=== WHAT TO DO ===
Work through the data below and give the number of lines holding "Task", nothing more.

=== DATA EXTRACTS ===
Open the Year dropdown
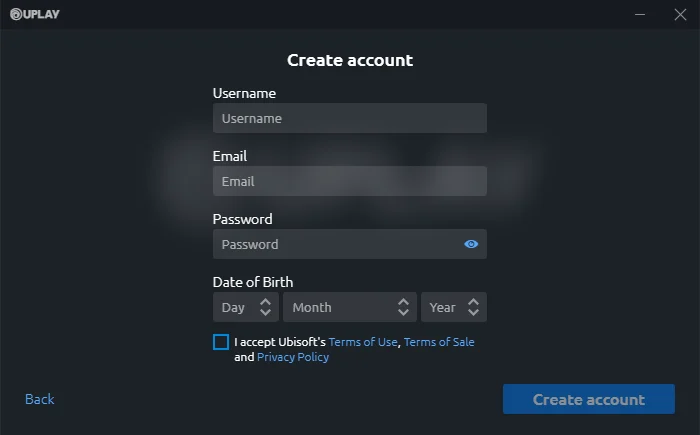Viewport: 700px width, 435px height. (454, 307)
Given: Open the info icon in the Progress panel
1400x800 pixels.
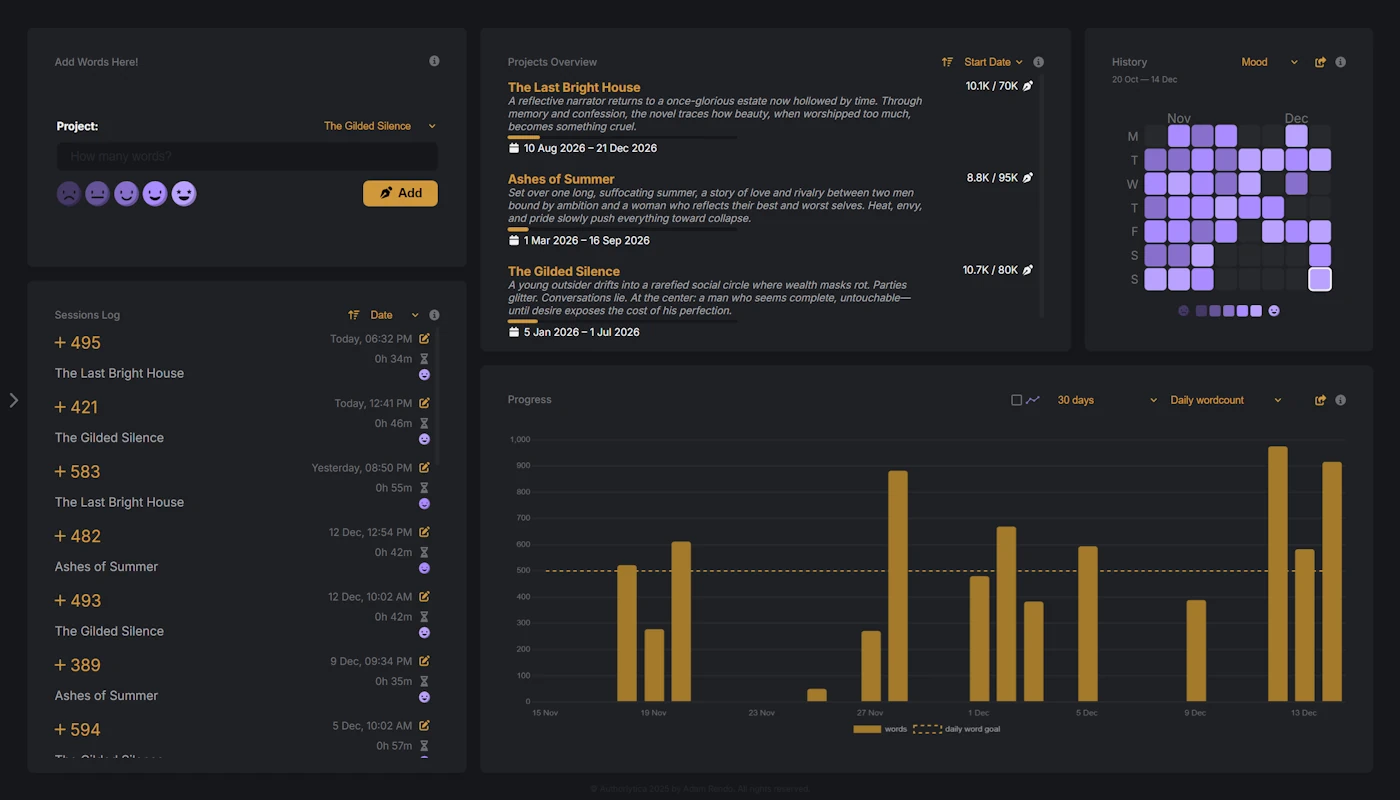Looking at the screenshot, I should coord(1340,399).
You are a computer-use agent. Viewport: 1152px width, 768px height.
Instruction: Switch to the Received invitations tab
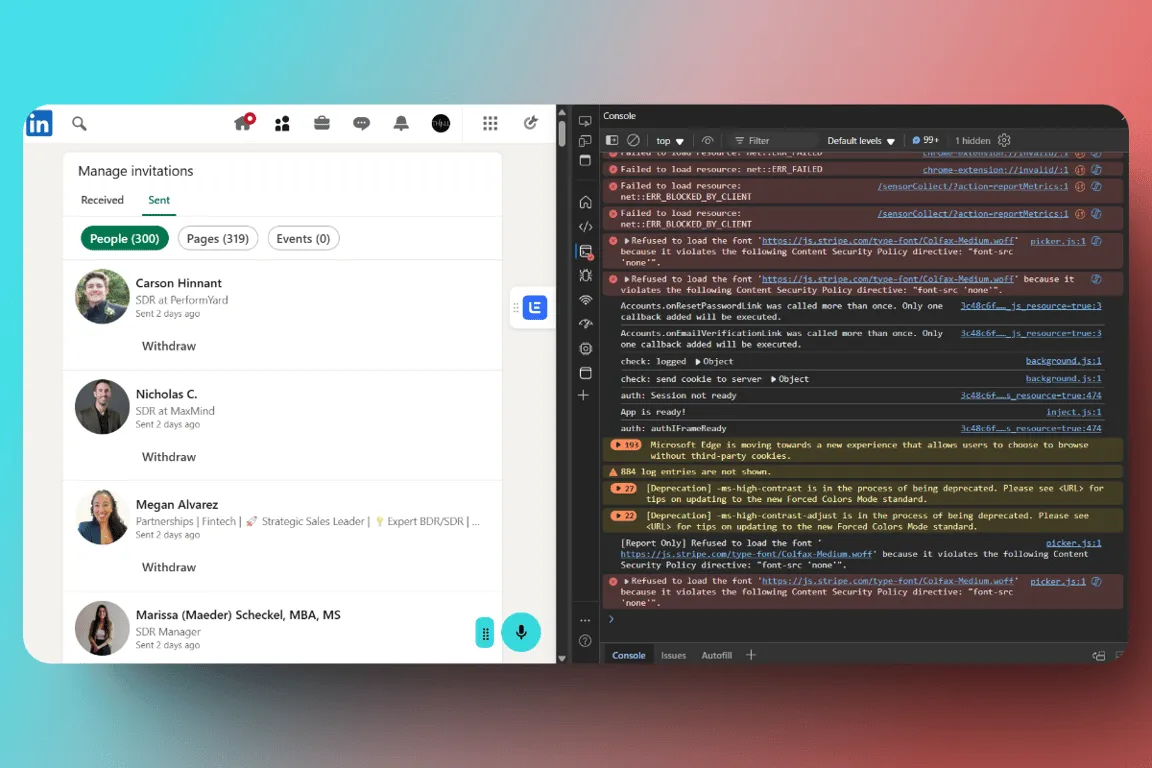click(102, 200)
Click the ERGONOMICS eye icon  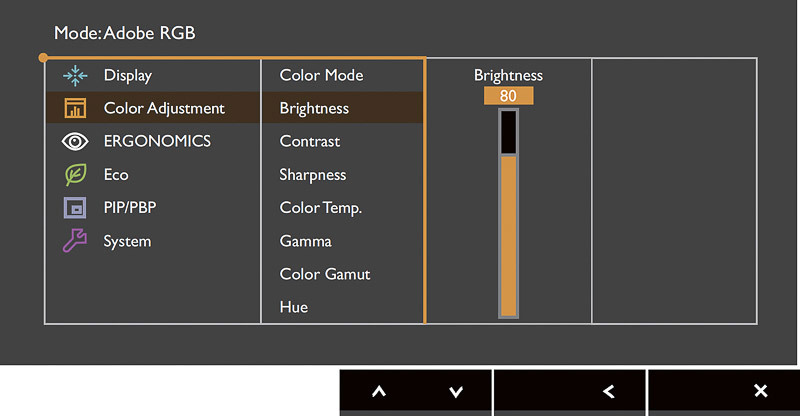pos(75,141)
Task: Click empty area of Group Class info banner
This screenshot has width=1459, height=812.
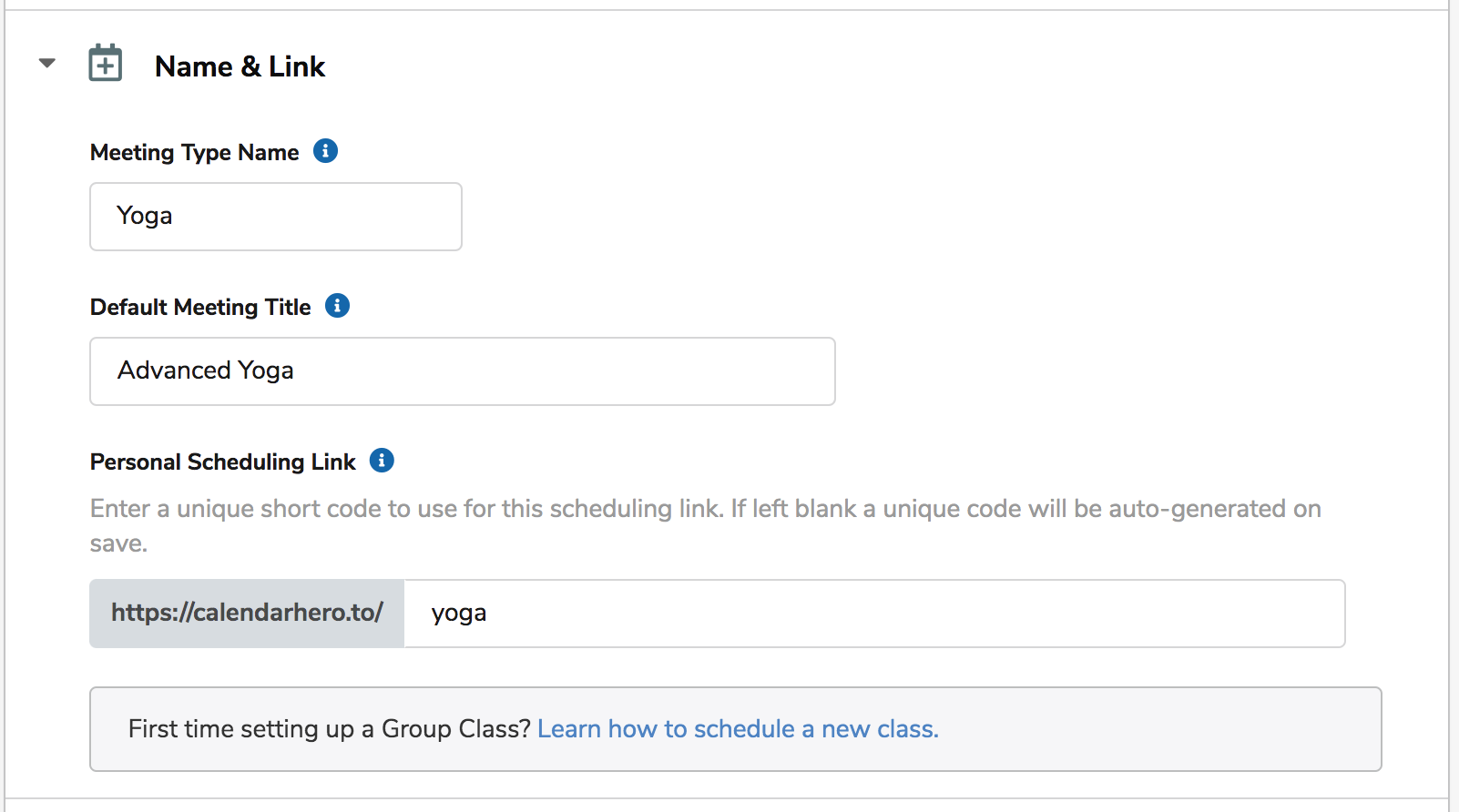Action: 1157,729
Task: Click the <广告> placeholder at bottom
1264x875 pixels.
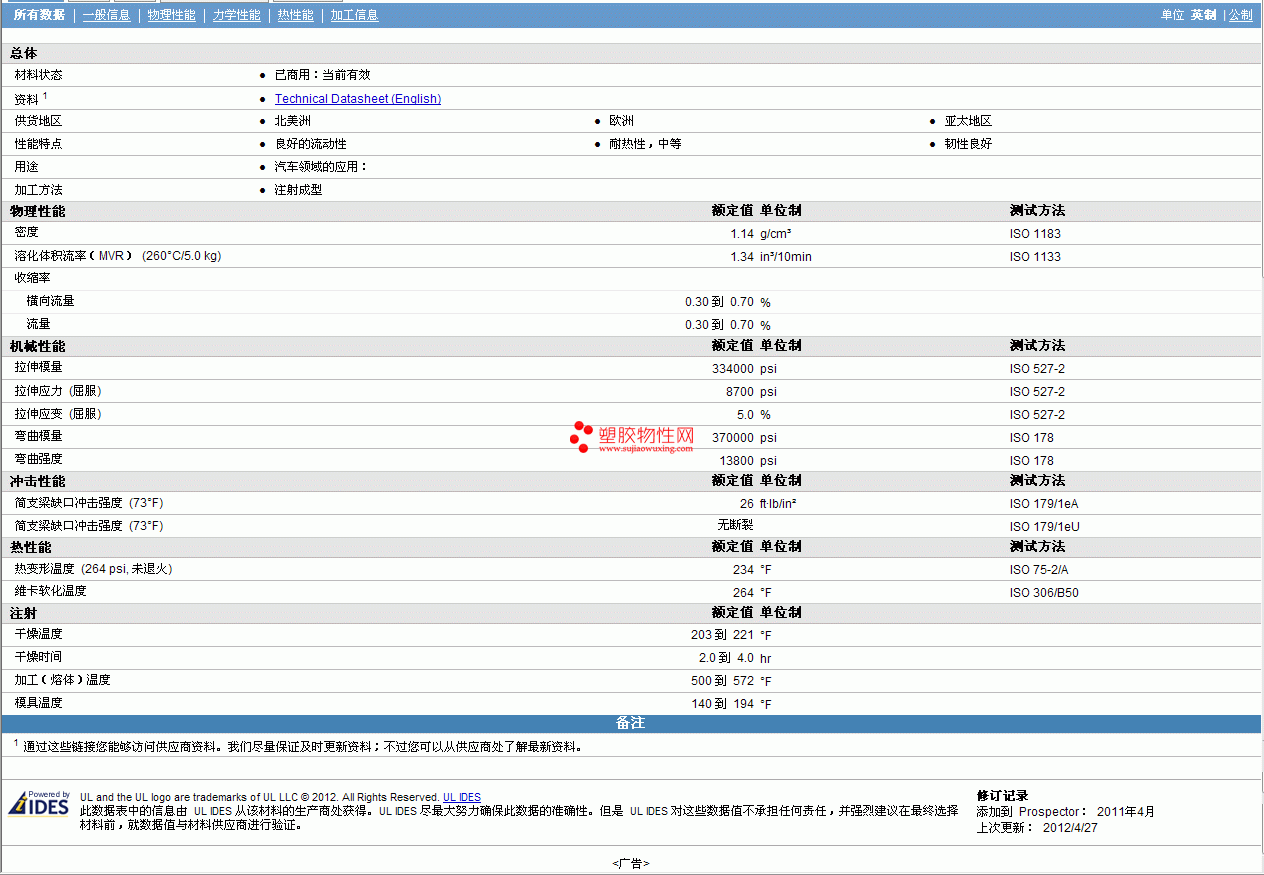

=== ANSWER TO THE EXERCISE ===
2